> _PROVIDED DATA_

==============================

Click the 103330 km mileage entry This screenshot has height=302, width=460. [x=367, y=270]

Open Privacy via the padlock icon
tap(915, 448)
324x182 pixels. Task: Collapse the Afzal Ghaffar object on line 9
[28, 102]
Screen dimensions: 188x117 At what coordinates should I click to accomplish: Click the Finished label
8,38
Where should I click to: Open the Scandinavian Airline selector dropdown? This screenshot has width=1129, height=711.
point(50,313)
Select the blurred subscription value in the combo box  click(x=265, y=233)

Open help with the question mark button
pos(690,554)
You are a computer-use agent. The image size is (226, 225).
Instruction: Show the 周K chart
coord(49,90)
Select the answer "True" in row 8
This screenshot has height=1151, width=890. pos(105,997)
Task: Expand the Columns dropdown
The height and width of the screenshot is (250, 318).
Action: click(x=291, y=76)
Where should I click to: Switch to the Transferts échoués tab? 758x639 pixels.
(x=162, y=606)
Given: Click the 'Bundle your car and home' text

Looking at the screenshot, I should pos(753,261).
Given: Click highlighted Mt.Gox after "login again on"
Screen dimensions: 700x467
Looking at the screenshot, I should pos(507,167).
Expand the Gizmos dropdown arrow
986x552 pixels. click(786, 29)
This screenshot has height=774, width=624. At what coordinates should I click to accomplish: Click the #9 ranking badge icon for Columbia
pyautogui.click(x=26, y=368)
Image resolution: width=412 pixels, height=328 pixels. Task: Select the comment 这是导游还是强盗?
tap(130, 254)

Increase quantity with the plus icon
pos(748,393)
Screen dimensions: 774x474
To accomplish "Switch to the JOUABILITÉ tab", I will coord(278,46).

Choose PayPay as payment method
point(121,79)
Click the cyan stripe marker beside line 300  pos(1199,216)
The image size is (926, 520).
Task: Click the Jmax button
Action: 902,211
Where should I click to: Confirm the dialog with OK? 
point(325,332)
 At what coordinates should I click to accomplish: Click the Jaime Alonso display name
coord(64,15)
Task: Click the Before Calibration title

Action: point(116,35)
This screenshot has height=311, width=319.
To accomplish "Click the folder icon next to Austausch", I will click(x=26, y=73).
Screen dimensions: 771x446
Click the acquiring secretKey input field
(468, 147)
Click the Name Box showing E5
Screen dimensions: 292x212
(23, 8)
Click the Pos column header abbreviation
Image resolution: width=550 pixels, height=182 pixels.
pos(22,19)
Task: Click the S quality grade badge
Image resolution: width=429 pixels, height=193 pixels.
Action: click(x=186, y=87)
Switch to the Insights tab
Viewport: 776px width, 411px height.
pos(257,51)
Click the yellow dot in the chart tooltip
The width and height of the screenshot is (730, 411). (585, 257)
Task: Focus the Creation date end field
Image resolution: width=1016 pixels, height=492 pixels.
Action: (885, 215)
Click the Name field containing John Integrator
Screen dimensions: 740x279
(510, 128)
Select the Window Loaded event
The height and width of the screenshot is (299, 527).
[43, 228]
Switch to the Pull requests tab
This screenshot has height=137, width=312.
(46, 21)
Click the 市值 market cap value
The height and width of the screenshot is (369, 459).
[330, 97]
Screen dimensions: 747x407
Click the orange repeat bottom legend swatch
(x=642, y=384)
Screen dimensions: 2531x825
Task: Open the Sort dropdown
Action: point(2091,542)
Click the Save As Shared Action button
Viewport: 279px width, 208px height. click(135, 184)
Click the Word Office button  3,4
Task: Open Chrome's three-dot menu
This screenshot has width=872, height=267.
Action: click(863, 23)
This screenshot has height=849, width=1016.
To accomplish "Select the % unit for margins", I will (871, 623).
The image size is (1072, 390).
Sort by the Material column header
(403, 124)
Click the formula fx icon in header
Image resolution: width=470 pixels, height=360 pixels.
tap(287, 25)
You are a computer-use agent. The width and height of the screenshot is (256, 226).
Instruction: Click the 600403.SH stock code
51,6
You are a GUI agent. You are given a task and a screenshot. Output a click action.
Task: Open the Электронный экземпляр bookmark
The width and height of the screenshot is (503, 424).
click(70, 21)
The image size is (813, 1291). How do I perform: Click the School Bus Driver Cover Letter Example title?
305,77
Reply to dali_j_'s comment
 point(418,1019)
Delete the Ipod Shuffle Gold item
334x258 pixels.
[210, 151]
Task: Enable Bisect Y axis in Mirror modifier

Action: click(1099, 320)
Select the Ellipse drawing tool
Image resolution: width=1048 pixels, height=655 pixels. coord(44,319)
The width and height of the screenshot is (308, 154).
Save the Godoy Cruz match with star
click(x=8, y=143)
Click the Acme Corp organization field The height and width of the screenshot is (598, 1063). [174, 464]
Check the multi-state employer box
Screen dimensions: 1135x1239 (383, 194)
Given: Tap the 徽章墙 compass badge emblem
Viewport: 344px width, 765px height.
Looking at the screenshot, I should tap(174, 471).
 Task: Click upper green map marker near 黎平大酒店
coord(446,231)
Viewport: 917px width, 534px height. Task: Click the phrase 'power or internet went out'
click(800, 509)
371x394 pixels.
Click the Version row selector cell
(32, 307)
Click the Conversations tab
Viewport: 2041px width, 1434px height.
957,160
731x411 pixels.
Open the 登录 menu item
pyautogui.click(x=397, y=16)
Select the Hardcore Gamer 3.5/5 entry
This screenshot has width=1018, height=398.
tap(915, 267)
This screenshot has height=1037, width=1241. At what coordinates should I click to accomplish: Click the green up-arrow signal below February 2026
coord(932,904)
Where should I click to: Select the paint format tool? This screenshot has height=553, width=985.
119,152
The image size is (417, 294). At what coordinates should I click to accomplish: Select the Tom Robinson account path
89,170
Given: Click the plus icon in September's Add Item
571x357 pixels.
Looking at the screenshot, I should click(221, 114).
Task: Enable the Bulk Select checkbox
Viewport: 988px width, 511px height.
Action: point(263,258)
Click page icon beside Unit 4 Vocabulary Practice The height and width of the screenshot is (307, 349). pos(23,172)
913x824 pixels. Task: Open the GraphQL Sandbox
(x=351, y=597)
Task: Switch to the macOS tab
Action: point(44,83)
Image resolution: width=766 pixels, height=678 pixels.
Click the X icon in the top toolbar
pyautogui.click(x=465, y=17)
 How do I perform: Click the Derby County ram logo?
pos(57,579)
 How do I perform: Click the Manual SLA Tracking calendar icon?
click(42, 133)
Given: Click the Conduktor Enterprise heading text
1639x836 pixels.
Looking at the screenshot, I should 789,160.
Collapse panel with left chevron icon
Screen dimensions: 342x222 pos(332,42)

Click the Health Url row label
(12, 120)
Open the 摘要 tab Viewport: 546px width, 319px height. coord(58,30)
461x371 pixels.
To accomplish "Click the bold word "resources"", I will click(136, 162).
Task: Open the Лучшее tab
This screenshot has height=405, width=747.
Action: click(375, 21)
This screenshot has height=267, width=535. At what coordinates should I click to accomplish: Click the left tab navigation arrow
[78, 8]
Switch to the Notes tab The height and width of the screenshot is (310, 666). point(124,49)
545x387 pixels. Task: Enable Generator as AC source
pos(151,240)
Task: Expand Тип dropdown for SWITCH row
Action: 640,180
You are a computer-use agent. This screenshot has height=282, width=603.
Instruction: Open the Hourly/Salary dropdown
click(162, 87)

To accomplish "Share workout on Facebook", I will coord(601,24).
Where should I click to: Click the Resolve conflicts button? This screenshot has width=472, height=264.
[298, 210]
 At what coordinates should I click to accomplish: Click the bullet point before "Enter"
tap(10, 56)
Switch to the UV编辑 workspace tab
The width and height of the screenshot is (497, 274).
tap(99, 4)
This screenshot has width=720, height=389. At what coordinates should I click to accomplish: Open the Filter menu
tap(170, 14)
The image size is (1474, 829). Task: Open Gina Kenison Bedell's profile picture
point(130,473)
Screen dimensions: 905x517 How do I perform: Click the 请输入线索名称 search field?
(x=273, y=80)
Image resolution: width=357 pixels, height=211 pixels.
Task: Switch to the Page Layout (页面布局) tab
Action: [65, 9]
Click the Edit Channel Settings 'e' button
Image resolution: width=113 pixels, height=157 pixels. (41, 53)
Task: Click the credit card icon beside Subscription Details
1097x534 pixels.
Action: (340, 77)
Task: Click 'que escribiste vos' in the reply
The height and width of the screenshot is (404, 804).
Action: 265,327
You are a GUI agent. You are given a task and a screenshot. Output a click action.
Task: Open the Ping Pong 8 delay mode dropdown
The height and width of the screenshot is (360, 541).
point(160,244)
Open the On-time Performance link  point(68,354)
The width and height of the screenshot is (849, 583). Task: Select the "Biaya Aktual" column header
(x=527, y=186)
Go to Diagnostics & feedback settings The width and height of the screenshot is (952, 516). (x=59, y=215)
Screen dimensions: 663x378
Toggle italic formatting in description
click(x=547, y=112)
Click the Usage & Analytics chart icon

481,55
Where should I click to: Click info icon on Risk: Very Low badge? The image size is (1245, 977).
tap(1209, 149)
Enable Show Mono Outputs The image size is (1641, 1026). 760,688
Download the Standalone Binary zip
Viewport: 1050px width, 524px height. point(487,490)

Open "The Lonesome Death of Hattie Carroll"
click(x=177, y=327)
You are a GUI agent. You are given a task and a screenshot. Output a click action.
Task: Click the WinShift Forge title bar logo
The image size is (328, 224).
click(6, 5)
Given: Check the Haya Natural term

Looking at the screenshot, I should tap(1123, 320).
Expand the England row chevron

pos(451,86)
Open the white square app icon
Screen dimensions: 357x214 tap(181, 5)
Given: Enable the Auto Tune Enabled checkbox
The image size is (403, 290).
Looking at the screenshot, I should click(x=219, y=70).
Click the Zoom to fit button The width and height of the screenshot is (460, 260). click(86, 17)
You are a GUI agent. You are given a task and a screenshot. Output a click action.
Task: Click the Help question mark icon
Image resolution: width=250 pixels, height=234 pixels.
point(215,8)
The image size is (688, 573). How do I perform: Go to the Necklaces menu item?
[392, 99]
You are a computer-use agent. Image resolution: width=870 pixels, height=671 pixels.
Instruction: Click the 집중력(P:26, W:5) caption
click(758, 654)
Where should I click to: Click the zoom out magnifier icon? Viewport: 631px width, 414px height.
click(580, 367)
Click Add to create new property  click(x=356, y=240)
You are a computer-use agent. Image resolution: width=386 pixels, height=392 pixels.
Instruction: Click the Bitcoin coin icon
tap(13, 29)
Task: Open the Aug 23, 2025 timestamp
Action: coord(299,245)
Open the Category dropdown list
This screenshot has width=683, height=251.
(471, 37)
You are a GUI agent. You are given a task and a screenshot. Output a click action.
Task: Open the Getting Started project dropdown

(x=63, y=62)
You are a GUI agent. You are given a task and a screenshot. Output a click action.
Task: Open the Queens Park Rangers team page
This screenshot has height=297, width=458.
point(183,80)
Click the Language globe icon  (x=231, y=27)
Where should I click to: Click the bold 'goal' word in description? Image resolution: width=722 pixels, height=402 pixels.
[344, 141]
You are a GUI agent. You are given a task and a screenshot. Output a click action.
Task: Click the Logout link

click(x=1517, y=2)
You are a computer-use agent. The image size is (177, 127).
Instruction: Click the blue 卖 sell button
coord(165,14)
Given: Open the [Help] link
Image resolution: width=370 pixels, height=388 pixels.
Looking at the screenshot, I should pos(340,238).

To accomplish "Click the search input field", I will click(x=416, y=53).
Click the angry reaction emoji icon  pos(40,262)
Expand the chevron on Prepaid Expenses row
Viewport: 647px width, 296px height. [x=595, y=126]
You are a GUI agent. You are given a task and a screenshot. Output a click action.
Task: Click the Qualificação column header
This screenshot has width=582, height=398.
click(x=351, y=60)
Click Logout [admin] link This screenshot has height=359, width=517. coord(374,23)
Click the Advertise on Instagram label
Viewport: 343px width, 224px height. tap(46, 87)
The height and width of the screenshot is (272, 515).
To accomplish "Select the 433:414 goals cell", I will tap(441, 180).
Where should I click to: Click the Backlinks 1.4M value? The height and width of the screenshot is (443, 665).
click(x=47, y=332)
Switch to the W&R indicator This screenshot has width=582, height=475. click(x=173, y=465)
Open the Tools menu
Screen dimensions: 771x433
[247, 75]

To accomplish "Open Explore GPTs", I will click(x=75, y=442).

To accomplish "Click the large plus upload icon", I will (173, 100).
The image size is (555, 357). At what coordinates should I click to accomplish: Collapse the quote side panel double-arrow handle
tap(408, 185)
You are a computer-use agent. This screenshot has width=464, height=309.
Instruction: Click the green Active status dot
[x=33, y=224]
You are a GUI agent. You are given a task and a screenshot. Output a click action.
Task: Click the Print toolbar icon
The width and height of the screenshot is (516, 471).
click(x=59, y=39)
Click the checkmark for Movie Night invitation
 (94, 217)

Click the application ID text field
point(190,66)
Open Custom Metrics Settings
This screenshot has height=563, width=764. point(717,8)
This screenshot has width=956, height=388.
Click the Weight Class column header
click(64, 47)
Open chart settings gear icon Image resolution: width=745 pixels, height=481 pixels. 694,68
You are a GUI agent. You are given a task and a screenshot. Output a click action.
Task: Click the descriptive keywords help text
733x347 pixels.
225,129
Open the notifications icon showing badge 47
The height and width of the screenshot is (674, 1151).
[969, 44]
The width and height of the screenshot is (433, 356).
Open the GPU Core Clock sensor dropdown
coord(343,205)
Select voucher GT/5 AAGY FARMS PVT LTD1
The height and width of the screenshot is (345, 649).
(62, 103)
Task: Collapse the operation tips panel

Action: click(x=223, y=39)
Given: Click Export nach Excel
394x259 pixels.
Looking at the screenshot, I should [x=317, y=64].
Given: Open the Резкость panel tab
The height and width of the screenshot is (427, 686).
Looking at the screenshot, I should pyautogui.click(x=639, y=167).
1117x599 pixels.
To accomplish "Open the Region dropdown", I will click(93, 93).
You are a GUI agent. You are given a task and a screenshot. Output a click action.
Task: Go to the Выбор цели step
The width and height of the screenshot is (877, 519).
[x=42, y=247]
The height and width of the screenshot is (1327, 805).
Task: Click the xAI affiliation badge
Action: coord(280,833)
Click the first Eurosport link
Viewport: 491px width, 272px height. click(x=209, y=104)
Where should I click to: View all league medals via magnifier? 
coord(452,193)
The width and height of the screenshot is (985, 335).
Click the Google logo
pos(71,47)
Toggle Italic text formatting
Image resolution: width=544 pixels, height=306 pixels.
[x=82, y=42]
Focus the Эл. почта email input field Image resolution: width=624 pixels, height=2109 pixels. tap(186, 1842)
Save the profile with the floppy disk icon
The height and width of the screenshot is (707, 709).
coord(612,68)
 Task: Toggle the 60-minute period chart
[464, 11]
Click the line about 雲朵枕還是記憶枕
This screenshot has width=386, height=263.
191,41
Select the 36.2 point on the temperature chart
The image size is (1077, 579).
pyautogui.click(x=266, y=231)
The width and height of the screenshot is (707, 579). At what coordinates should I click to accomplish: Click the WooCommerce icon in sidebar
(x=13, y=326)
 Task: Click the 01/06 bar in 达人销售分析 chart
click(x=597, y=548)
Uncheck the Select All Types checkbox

==============================

> _WHAT THE TASK REQUIRES_
Look over the records above and say how many lines hold the word "checkbox", giving the number alone.

> _TASK RESULT_
3